Cooking the Books 2: The great debt swindle

Channel 4’s sponsorship of right-wing propaganda masquerading as objective journalism hit a new low in November last year. The storm surrounding the broadcast of the widely condemned Great Global Warming Swindle had barely settled when the channel issued a new swindle, Britain’s Trillion Pound Horror Story, made by the same people. The previous programme was a propaganda offensive on behalf of those who deny (and profit from) climate change. This new programme aimed to achieve a similar victory (for the rich) on the economic front.

That the programme was propaganda and not journalism was signalled to the alert viewer early on when the presenter, Martin Durkin, said he wanted to put the size of Britain’s accumulated debt, £4.8 trillion, into perspective – supposedly the whole point of the documentary. How did he go about achieving this?

Well, firstly, he quite rightly drew attention to the fact that many people struggle to make proper sense of very large numbers (how many zeros are there in a trillion?). A brief explanation and a moment’s thought will end this struggle. But we’d be no nearer understanding. Is four trillion a big number? When compared to the number of digits on our hands or pounds in our bank accounts, well, yes. But when we’re talking about state debt? If so, just how big?

To answer that, it would be necessary to put the number in a comparative context. Is the British debt a big one in comparison to other Western countries? In comparison to GDP? Is it big compared with what it has been historically? Who is the debt owed to and why? How much does it cost to service the debt?

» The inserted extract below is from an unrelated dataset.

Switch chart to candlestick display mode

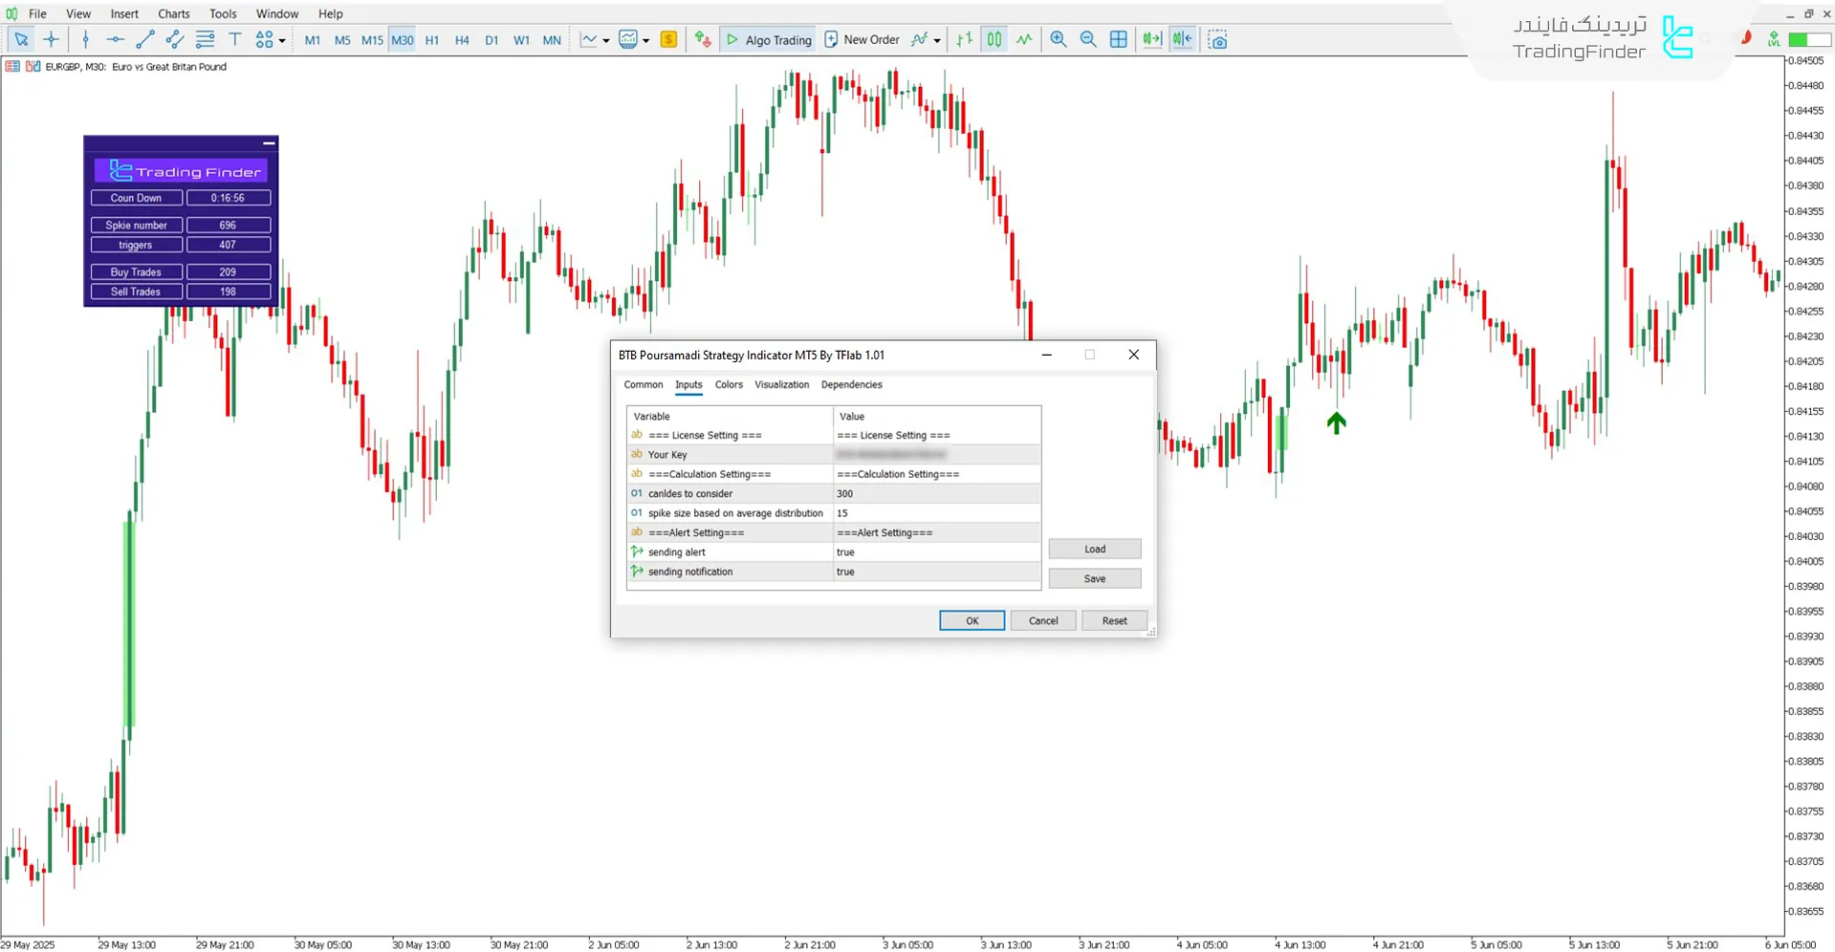pos(994,39)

What would be the consequences of restructuring or defaulting? Five minutes with Google will turn up the answers to these questions. But Durkin tried a different tack. He put the size of the debt into context by telling us how big a pile of banknotes it would make (helpfully reminding his audience that a banknote is very thin indeed) and how long it would take to chuck the debt out of a window. A puzzling strategy, until you understand that the aim of the programme was not enlightenment, but ideological justification for slashing state spending (most of the debt is made up of future liabilities for the state pension and pensions for public-sector workers).

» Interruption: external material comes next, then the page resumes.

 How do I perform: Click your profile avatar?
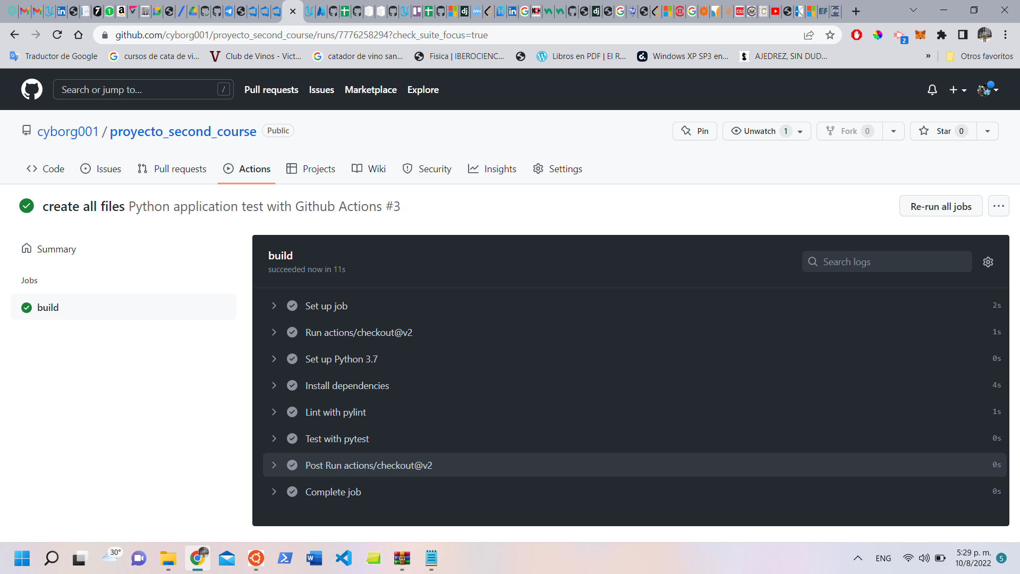click(984, 89)
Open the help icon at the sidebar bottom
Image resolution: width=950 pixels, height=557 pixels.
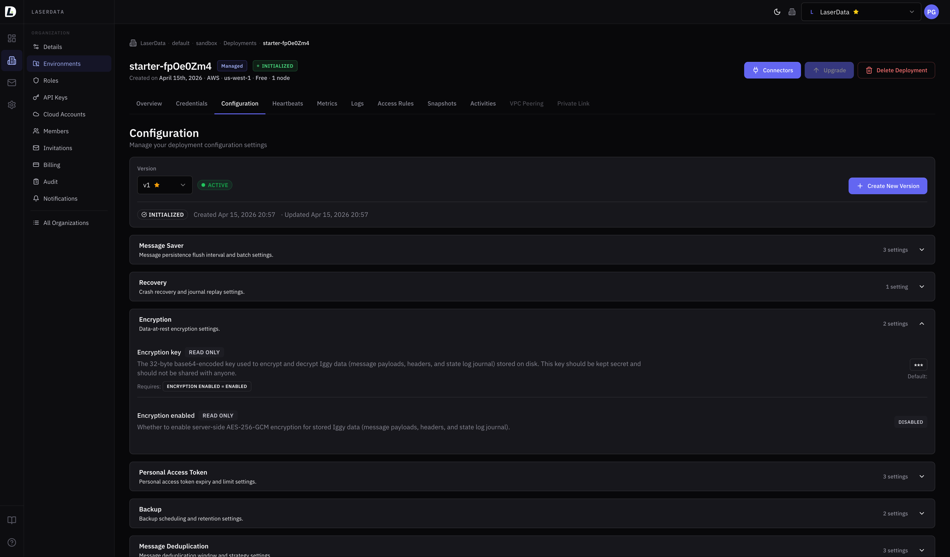pyautogui.click(x=12, y=543)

Durkin’s key, unchallenged dogma was the idea that the private sector creates all the wealth in society, and the public sector is a parasite that damages economic health by sucking up that wealth to line the pockets of pampered bureaucrats. This was smugly presented as an unquestionable truth and used to batter opponents. But it’s rubbish. The truth is that wealth – the totality of a country’s useful things and services – is socially produced by workers in both the public and private sectors. What’s not so obvious is why so much of this wealth flows into a small handful of private pockets in the form of money, some of which then ends up in the state’s coffers.

This is indeed something of a mystery. But it’s not an impenetrable one. Getting to the bottom of it would require the kind of popular documentary we desperately need. But we’d do best not to rely on Martin Durkin ever making it.